PROBLEM REQUIREMENTS
Identify each line of the data below that contains the string "height", and copy those lines.

(Data lines)
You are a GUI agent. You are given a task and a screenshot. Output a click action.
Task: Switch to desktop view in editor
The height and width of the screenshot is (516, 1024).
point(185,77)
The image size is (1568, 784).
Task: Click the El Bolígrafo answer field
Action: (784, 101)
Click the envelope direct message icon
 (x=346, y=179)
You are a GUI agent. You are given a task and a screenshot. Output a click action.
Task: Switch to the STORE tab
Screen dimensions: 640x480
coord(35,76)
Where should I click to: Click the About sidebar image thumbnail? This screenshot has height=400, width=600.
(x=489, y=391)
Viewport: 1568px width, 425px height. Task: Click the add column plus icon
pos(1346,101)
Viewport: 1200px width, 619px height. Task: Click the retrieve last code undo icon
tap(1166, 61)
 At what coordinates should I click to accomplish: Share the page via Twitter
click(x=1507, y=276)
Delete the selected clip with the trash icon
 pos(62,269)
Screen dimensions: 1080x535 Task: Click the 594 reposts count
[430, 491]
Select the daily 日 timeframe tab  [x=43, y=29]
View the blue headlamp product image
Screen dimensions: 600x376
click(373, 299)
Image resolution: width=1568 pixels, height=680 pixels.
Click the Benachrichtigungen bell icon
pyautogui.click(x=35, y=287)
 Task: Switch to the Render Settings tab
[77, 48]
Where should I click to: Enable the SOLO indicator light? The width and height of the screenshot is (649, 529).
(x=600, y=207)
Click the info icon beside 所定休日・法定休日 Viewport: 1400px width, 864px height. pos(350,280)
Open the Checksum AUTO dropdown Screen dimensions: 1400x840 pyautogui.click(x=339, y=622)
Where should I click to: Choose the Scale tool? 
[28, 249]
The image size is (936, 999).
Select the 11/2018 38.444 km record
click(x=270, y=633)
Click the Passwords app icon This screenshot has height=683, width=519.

THE RESULT
The height and width of the screenshot is (516, 1024).
Where should I click to: Click the About sidebar image thumbnail? This screenshot has height=400, width=600.
Viewport: 1568px width, 425px height. Task: Click the add column plus icon
Viewport: 1200px width, 619px height. Task: Click the retrieve last code undo icon
Image resolution: width=1568 pixels, height=680 pixels.
Where should I click to: Enable the SOLO indicator light? The width and height of the screenshot is (649, 529).
Click the info icon beside 所定休日・法定休日 Viewport: 1400px width, 864px height. pos(350,280)
Click the Passwords app icon This screenshot has height=683, width=519.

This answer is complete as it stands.